Section titled “How does Cloudflare Workers compare to Arcjet?”Cloudflare Workers runs JavaScript at Cloudflare’s edge and supports custom security logic in code. However, Workers is a full application runtime — your code runs in a V8 isolate environment on Cloudflare’s infrastructure, not in Node.js, Bun, Deno, or standard Python runtimes. Arcjet is a library that integrates into your existing application framework wherever it runs. If you’re already building on Workers, you can use Arcjet there too. If you’re building on standard server or serverless runtimes, Arcjet requires no infrastructure change.

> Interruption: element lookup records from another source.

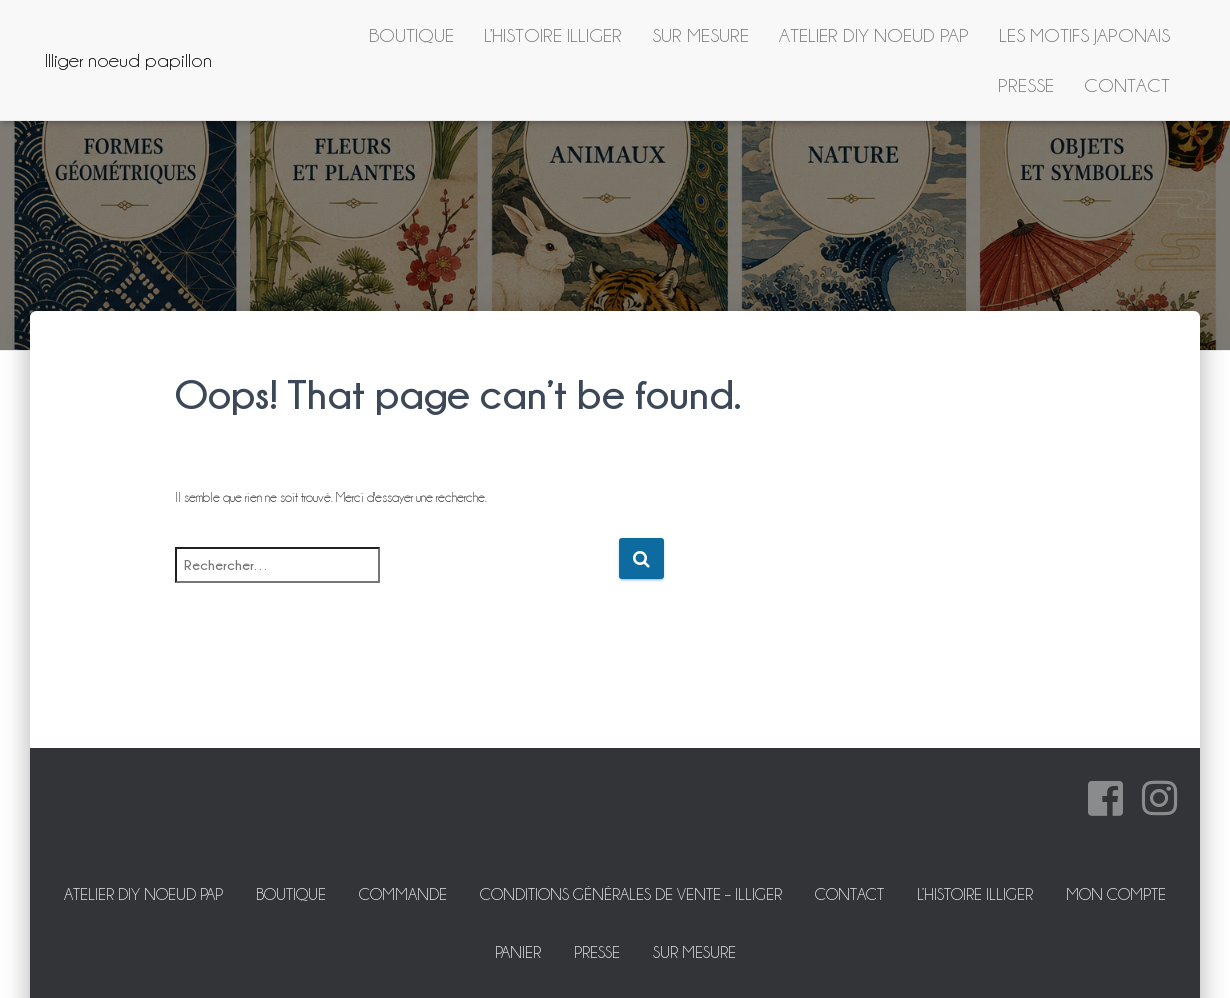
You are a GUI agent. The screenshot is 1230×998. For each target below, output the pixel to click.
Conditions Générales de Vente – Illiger (631, 894)
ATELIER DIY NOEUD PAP (874, 35)
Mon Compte (1116, 894)
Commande (403, 894)
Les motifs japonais (1084, 35)
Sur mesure (700, 35)
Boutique (411, 35)
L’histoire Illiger (553, 35)
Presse (1026, 85)
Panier (518, 952)
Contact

Does Cloudflare WAF support per-user rate limiting?
Section titled “Does Cloudflare WAF support per-user rate limiting?”Only on Enterprise with Advanced Rate Limiting. Cloudflare WAF can key rate limits on headers, cookies, and body values — but mapping those to application users requires your application to emit an identifying header or cookie for the WAF to key on. There is no concept of authenticated users or subscription tiers in WAF rules. Arcjet rate limiting is configured in code and can key on any value your application can compute directly.
Does the Cloudflare WAF work in local development?
Section titled “Does the Cloudflare WAF work in local development?”No. Cloudflare WAF rules only apply to traffic routed through Cloudflare’s network. Local development bypasses the WAF entirely. Arcjet behaves the same in local development as in production.